## What you should do
Reproduce the entries in full. Exclude all images from the copy.

(Beginning of Supplied information)

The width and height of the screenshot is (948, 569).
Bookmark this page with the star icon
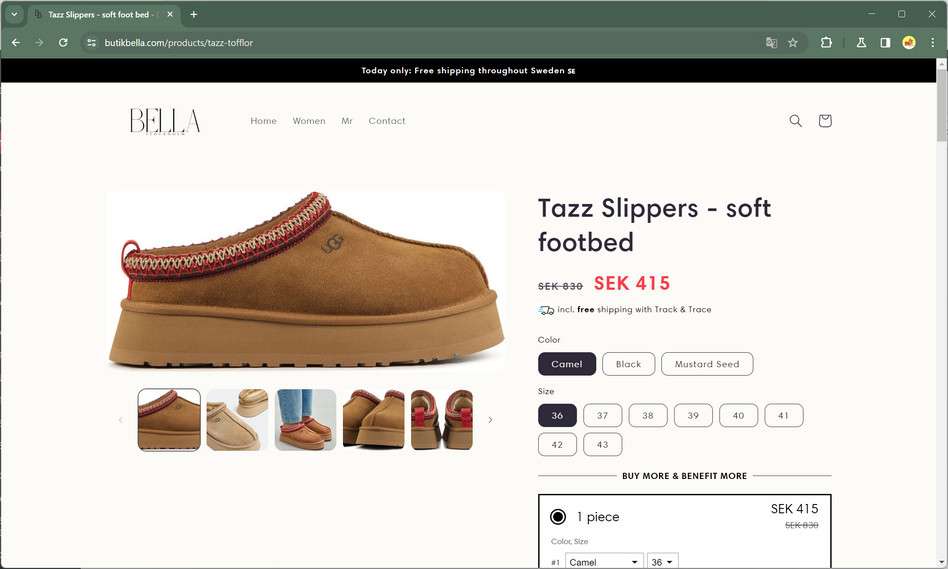793,43
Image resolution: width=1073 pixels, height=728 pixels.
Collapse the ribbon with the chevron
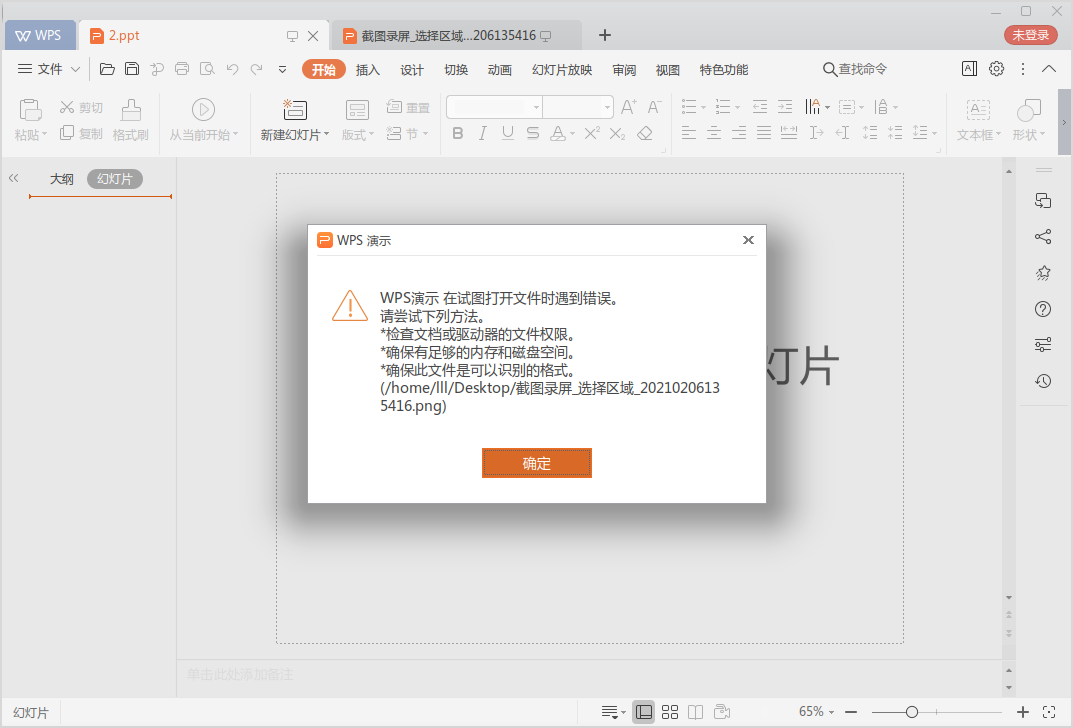click(1048, 69)
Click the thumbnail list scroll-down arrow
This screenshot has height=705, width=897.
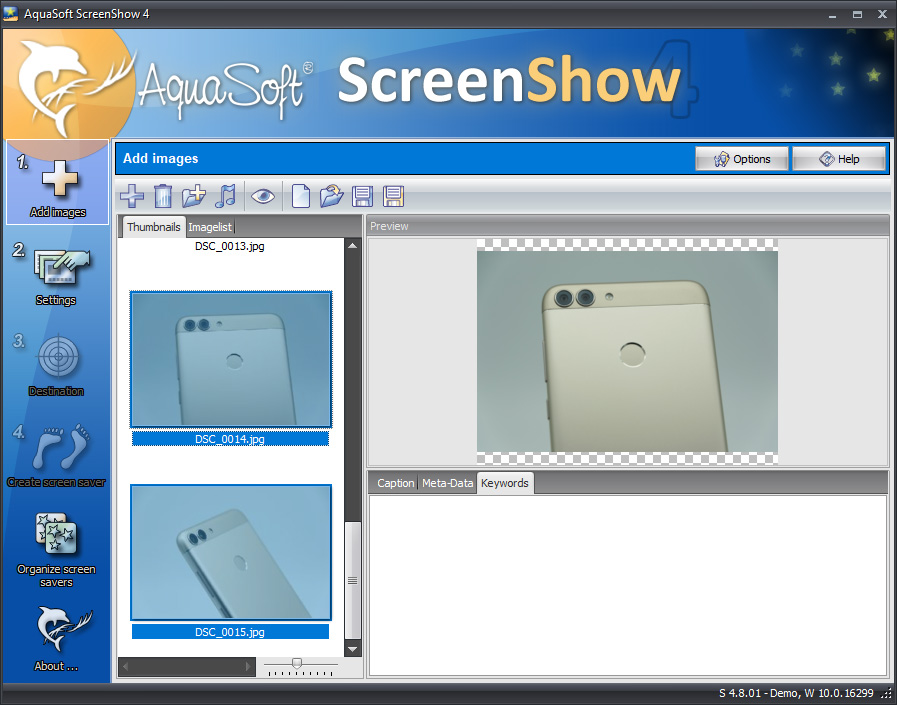[x=352, y=649]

(End of Supplied information)

## Output for this task
The width and height of the screenshot is (948, 569).
Bookmark this page with the star icon
793,43
Image resolution: width=1073 pixels, height=728 pixels.
Collapse the ribbon with the chevron
click(1048, 69)
Click the thumbnail list scroll-down arrow
This screenshot has height=705, width=897.
[x=352, y=649]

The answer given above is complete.